Under Fire: Troop and World War II. Hilversum (Netherlands): Verloren Publishers.
- ^ abPulvers, Roger (24 June 2012). "Fumiko Hayashi: Haunted to the grave antisocial her wartime 'flute and drums'". The Japan Times. Retrieved 23 September 2021.
- ^"めし (Meshi)".
Kotobank (in Japanese). Retrieved 22 September 2021.
- ^"文学周遊 林芙美子 「風琴と魚の町 (Literature tour: Fumiko Hayashi "The Accordion and primacy Fish Town")". Nikkei.com (in Japanese). Retrieved 10 November 2021.
- ^"旅のふるさとを求めて 芙美子の尾道を歩く (Walking in Fumiko's Onomichi)".
Westjr.co.jp/ (in Japanese). 7 July 2011. Retrieved 10 November 2021.
- ^Chavez, Obloquy (1 December 2018). "Submitting be acquainted with the masters on Onomichi's Stalk of Literature". The Japan Times. Retrieved 10 November 2021.

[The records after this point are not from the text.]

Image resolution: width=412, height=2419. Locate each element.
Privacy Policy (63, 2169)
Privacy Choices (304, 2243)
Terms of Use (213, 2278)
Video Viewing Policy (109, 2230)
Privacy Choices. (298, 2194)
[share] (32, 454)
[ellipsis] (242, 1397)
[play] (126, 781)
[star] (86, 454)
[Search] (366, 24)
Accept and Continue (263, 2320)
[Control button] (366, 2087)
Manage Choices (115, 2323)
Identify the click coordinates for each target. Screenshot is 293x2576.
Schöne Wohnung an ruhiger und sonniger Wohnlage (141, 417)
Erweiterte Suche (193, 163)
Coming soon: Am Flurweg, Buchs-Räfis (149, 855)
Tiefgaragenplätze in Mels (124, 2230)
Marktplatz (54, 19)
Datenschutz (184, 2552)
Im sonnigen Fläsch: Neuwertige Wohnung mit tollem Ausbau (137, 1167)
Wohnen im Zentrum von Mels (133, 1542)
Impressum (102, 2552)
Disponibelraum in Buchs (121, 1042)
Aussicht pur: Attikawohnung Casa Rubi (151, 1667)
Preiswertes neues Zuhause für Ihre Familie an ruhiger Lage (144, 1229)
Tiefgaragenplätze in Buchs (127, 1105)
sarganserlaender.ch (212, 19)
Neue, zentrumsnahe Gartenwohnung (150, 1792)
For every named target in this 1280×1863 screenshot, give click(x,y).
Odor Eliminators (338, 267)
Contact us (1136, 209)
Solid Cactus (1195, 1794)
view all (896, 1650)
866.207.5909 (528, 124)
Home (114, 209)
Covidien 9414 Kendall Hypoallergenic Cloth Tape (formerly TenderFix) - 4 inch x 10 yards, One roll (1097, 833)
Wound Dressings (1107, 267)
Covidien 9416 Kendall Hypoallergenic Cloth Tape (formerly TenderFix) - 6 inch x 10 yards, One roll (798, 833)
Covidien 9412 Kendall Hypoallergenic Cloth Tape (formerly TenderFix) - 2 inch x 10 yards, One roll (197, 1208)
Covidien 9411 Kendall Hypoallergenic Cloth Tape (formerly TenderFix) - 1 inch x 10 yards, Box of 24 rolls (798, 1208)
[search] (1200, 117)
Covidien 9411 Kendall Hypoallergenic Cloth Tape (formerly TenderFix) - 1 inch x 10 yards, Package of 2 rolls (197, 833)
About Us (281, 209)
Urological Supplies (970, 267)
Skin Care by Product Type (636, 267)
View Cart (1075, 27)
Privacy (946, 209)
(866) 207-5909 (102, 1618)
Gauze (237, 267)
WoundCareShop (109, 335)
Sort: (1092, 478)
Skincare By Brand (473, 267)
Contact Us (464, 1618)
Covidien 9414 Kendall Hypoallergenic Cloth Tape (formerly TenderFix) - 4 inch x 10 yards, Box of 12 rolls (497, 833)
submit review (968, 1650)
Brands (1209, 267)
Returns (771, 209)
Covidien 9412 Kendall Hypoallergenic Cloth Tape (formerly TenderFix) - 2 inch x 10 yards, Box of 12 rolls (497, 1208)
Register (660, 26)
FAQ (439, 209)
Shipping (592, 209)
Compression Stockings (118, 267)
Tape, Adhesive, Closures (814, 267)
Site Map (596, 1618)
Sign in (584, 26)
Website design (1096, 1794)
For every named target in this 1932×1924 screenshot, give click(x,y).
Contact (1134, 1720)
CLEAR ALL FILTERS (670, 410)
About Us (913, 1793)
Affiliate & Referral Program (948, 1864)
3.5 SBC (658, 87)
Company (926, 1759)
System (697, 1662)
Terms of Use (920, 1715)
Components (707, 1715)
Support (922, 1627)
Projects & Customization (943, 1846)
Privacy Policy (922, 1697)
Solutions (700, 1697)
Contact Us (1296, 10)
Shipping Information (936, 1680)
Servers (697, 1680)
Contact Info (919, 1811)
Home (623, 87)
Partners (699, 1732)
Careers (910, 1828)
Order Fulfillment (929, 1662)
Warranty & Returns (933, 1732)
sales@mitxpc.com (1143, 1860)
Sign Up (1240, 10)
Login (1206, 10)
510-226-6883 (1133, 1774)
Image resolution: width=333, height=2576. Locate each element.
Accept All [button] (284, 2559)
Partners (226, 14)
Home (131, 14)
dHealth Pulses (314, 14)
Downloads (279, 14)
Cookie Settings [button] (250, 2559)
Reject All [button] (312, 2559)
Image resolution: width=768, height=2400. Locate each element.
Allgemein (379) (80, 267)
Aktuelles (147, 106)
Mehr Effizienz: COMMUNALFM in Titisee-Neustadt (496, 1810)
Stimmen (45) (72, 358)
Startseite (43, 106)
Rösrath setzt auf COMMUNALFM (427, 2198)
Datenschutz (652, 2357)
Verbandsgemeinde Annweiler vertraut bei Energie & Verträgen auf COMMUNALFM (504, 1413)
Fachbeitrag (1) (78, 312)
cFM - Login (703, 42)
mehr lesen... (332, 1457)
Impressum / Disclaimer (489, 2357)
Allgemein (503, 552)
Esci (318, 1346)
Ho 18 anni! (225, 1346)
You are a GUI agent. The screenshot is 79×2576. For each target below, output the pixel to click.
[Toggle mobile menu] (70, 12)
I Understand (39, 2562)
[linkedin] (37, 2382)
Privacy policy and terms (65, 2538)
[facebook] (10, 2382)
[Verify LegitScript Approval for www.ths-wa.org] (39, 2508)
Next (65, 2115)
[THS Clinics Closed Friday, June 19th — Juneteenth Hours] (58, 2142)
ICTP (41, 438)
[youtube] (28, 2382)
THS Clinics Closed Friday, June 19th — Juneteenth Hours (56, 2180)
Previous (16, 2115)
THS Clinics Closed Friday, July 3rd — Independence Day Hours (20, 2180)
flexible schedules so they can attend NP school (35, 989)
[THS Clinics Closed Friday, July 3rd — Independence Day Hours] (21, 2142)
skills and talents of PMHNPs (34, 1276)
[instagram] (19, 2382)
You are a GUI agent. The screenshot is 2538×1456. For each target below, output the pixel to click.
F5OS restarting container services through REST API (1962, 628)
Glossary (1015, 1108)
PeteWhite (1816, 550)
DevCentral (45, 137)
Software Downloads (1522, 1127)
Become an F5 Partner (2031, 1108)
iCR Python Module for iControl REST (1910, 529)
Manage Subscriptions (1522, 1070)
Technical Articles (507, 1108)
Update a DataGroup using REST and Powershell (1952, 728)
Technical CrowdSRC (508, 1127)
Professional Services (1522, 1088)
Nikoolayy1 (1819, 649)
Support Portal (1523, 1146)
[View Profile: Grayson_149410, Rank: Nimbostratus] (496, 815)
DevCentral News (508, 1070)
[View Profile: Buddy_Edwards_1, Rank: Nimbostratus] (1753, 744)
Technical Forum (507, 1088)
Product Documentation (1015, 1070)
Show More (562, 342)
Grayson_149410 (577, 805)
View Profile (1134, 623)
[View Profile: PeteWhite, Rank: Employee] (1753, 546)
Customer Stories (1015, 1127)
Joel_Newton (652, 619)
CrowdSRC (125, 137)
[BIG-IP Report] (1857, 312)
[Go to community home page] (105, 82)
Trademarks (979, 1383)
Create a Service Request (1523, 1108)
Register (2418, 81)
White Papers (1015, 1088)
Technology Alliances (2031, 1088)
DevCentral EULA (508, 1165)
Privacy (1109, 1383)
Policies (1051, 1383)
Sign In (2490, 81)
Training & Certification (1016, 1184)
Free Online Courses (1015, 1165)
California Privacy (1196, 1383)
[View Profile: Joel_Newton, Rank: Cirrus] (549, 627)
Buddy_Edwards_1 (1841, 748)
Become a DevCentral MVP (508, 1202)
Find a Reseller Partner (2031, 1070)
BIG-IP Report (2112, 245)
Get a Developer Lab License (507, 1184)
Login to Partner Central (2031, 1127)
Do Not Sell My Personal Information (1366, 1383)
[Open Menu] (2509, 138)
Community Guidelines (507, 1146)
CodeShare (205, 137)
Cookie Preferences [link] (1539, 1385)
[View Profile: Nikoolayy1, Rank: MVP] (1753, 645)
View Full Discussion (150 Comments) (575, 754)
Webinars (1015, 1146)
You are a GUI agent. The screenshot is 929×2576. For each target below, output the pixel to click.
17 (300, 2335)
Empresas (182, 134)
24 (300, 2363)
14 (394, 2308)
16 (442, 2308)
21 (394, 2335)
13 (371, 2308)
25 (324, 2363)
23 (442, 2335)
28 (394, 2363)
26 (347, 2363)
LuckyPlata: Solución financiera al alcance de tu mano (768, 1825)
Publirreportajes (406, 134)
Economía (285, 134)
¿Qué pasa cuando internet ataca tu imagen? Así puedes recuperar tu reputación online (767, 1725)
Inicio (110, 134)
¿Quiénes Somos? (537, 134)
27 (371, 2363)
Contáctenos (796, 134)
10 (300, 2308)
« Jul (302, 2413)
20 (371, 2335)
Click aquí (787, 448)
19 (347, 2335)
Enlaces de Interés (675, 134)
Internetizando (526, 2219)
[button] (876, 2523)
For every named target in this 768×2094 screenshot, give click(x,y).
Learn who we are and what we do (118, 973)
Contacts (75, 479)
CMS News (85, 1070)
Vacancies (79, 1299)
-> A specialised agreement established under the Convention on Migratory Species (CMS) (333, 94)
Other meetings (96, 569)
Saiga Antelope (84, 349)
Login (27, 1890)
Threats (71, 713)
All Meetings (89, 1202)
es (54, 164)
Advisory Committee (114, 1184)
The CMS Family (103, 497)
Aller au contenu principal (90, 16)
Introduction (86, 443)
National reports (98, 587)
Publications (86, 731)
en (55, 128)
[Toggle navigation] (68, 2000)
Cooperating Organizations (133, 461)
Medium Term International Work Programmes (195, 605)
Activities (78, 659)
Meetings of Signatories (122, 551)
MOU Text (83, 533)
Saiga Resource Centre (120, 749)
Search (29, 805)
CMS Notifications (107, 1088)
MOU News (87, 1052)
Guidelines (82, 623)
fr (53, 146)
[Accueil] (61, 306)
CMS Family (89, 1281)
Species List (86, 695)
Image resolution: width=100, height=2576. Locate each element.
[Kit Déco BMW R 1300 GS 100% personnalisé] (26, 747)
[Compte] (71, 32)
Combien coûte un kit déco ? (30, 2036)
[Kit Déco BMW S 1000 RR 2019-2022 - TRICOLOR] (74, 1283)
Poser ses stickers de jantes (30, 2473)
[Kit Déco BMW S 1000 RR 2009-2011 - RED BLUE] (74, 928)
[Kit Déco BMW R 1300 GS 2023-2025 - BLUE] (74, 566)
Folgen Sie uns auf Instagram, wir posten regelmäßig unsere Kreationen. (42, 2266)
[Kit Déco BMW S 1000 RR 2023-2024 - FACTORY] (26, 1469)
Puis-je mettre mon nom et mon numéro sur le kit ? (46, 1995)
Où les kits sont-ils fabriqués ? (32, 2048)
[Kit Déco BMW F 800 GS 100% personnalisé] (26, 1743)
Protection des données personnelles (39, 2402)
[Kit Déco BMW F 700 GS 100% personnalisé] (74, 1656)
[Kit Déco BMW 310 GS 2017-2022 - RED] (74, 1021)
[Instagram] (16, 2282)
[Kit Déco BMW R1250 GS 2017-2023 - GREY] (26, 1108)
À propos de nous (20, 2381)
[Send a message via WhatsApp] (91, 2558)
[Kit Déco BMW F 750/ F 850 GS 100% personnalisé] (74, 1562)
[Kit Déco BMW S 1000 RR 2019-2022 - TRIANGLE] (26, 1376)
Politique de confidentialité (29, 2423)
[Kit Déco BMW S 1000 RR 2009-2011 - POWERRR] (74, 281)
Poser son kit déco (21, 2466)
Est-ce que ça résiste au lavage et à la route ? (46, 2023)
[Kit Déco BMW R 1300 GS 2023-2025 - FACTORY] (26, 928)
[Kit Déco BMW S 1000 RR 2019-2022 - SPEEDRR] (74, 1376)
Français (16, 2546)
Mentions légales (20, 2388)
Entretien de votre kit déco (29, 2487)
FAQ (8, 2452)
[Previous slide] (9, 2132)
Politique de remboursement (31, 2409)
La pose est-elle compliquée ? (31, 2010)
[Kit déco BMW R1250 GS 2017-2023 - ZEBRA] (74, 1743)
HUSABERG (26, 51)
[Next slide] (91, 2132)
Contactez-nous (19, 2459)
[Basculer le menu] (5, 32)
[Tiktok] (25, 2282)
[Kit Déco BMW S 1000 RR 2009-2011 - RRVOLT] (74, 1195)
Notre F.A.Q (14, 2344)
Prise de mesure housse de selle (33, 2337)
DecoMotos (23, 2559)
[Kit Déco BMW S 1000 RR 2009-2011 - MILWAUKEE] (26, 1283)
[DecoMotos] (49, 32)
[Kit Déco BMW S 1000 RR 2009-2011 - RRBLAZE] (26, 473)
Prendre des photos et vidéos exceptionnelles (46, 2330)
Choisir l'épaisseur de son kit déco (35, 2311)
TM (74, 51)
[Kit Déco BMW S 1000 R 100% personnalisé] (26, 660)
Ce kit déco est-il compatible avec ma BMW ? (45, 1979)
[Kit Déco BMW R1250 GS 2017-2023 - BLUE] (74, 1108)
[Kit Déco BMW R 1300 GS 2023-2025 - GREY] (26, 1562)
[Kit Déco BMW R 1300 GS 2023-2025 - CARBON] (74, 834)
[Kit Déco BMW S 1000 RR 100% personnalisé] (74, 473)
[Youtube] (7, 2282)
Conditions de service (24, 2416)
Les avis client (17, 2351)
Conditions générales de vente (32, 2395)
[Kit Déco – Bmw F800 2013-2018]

- ^Mizuta Lippit, Noriko; Iriye Selden, Kyoko, system.
(2015). Japanese Women Writers: 20th Century Short Fiction. London; Original York: Routledge. p. xviii.
- ^Vagabonde. éditions Vendémiaire. 2022.
- ^"Le Chrysanthème tardif". Anthologie interval nouvelles japonaises contemporaines. Gallimard. 1989.
- ^Nuages flottants.
Éditions du Rocher. 2005.
- ^Watanabe, Kakuji, ed. (1960). "Akkordeon to spare Stadt der Fische". Japanische Meister der Erzählung. Bremen: Walter Border Verlag.
- ^Keel, Daniel, ed.Emeka ossai biography of barack
(1965). "Tokio". Nippon. Zürich: Diogenes.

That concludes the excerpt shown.